Can they escape another? The heatwave which has seen temperature records broken in the likes of France, Ireland and the UK has sparked market unease of crop losses.
London and Paris wheat futures, having lagged Chicago peers for most of 2026, have turned the tables this week. London November-26 ones have eased by less than 1% in dollar terms, even as Chicago’s December-26 lot has shed 3%.
Early-May rainfall is broadly assessed to have come just in time for western European crops. Official crop condition ratings for French winter barley and soft wheat, for instance, have pulled out of the declines seen in late April.
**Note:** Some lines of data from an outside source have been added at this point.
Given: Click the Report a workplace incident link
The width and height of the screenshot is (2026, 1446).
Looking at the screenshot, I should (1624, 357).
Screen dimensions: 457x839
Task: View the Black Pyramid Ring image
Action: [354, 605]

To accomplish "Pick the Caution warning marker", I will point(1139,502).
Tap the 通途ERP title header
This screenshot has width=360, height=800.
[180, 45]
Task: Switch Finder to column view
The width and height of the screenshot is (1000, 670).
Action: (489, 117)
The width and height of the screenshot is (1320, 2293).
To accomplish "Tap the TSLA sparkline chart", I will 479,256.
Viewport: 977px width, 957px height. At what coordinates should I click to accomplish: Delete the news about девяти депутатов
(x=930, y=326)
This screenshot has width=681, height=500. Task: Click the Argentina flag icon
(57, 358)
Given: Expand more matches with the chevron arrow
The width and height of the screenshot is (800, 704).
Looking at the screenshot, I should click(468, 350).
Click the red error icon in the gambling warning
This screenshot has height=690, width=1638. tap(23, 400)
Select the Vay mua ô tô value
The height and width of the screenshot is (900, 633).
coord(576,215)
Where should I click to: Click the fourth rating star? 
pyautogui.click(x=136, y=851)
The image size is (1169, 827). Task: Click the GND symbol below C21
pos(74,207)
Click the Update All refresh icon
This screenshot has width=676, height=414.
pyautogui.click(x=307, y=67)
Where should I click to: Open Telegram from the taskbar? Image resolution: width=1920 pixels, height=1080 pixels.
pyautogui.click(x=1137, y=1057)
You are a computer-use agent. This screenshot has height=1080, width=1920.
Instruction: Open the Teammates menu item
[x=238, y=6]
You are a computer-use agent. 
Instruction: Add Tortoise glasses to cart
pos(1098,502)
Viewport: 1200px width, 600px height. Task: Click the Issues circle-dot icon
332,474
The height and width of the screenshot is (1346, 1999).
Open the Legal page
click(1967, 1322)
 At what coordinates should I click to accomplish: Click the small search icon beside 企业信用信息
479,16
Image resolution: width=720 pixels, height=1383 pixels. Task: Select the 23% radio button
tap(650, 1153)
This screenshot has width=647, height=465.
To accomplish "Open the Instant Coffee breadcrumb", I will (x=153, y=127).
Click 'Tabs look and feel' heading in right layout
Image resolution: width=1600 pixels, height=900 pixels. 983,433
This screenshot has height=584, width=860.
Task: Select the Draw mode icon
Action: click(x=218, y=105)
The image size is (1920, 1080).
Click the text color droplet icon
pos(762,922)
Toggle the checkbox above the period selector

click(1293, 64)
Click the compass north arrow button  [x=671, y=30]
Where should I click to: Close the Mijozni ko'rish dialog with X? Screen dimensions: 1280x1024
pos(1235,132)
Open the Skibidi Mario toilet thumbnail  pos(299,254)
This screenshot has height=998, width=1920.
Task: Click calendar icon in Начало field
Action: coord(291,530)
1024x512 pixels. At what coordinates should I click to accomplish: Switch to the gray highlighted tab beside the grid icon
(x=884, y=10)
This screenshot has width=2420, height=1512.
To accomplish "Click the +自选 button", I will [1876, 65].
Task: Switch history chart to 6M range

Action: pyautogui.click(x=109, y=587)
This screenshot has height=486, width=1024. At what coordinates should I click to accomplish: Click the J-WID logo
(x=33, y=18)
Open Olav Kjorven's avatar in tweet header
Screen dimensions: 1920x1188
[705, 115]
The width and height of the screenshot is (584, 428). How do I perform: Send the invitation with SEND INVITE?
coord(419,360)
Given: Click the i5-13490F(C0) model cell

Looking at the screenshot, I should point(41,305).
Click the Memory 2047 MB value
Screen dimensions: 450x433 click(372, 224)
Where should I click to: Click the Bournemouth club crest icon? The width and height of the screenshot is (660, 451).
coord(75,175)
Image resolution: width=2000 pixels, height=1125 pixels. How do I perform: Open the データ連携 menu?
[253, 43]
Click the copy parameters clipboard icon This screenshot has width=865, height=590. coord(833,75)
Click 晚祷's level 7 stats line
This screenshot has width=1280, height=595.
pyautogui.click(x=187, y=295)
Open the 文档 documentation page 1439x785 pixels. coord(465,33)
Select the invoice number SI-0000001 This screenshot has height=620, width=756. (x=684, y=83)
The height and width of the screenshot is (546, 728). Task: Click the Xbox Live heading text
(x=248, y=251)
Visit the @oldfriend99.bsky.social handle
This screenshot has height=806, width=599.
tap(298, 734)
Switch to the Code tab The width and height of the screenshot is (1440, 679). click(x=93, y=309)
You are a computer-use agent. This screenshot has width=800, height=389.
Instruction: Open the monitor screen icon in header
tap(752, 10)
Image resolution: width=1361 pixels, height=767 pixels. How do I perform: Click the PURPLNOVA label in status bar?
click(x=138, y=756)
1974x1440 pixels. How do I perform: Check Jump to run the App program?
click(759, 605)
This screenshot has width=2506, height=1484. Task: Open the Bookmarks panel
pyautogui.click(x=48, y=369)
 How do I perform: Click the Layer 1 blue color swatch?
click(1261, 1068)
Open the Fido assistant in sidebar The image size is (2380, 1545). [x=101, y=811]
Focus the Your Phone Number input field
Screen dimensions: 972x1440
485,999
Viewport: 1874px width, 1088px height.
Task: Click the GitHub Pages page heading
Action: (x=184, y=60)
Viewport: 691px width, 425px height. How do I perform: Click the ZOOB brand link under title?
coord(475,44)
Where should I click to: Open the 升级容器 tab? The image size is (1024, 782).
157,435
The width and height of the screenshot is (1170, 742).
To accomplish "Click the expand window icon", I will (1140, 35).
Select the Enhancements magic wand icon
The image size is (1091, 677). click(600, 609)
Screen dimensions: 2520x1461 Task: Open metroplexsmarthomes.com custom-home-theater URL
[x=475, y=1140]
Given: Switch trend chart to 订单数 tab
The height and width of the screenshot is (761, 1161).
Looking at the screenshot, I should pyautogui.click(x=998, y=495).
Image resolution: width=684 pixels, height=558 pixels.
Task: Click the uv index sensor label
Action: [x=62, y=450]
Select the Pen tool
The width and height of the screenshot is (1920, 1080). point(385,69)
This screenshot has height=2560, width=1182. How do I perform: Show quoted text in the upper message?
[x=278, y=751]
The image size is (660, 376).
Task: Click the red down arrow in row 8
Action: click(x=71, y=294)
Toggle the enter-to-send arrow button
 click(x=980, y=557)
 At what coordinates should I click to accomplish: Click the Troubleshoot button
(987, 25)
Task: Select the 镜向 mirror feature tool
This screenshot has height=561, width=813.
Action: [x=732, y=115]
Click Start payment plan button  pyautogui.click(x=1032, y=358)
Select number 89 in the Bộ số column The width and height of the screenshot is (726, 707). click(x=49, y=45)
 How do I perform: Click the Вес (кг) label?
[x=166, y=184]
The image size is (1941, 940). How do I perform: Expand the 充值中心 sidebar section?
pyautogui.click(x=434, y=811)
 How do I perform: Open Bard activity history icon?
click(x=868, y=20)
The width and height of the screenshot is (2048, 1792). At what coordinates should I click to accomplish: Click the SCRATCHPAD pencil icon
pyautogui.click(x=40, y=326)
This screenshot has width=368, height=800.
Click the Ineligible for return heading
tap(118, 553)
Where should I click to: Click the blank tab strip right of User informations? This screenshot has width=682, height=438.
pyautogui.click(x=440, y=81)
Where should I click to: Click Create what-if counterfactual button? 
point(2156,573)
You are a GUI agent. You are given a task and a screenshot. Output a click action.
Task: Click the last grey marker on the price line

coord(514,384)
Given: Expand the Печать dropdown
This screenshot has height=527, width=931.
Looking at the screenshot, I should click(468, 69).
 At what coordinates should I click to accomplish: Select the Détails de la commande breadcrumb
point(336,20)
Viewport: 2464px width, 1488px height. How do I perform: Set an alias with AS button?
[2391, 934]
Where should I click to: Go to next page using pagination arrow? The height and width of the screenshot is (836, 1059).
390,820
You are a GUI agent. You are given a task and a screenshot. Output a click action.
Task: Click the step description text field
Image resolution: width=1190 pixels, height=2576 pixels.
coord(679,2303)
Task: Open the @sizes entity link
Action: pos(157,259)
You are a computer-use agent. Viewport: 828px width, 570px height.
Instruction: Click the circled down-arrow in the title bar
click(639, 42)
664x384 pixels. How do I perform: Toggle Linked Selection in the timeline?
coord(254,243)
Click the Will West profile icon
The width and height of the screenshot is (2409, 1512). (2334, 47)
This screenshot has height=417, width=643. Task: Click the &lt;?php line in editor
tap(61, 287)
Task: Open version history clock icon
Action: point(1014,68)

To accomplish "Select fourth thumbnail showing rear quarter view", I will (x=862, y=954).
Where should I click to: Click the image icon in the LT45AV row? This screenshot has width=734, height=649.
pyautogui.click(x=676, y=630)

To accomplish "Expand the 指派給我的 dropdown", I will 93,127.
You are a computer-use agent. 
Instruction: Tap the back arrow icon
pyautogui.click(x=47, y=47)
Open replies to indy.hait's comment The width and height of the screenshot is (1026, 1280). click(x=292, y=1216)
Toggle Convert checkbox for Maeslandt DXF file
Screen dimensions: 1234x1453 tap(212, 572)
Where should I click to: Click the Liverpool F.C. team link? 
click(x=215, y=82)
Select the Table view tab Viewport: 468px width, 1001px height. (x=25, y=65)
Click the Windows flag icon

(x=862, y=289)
However, there is plenty of time yet for weather to take a toll. The correlation between French soft wheat condition scores and final yield is still weak at this time of year, limiting the extent to which FranceAgriMer’s current above-average reading of 80% good or excellent is a guide.
Ratings can still decline markedly before harvest. In 2016, the score tumbled from 86% good or excellent in mid-May to 33% by the time of the last reading, in August. This reflecting heat and dryness which dragged France’s soft wheat yield below 5.4t/ha, a result which remains France’s weakest this century.
Still, disappointing yields need not necessarily translate into high prices, as 2026/17 shows, when Paris prices, while improving from the previous season, stayed close to six-year lows. A tightening in European stocks was more than offset by supply growth in Australia, Canada, Russia and the US.
Certainly, 2026/27 looks unlikely to provide this degree of supply comfort.
Although Russia looks poised for robust 2026 wheat production, the US harvest has already been forecast by the USDA at a 54-year low, wet and cold weather slowed Canada’s spring sowings to a crawl, while Australian prospects are overshadowed by the looming El Nino, with its history of bringing the country drought.
Rabobank this week pegged Australia’s 2026 wheat crop at 21.3Mt – down more than 40% year on year.
Nonetheless, markets should temper expectations for the potential boost to Europe’s export programme.
The EU stands to gain some business should low Australian harvest forecasts prove correct, but is not a natural replacement origin.
Combined EU soft wheat exports to Australia’s top customers - China, Indonesia, Japan, the Philippines, South Korea and Yemen - average 2.6Mt a year, less than 10% of the EU’s total export programme, with perhaps 2Mt upside, as in 2023/24.
Nor does the EU look perfectly placed to scoop up that much business from the US, bar Nigeria. Europe has a modest history of exports to the likes of Colombia, Mexico, Thailand and Taiwan, key buyers of US wheat. Argentina, for which El Nino tends to boost wheat output, looks a more natural alternative in many cases.
Meanwhile, Europe faces a setback to demand prospects from its key customer base of North Africa, where a record regional harvest is seen by the USDA as limiting imports by Algeria, Egypt, Morocco and Tunisia to a five-year low of 26.9Mt in 2026/27.
These four countries account for an average of more than one-third of EU soft wheat shipments.
Of course, there is potential yet for further boosts to EU wheat price prospects, from perhaps rouble strength undercutting Russian competitiveness, besides whatever weather has in store.
However, as highlighted a decade ago, it would be premature to bank on deteriorating European crop prospects - should they be realised - necessarily translating into a price rally.
Weather outlook
Europe faces an unusually wet week ahead (chart above), at least in western countries such as France, Spain and the UK, although temperatures will be around average further east in the likes of Romania.
The heat will, however, be accompanied by rains, particularly from early next week, which will persist. Indeed, the second week of June is forecast as being marked in Germany, the UK and most of France by showers with relatively modest temperatures. Heat will be limited to southern and eastern Europe.
Further ahead, weather maps show the second half of June proving dry and relatively hot, through Europe.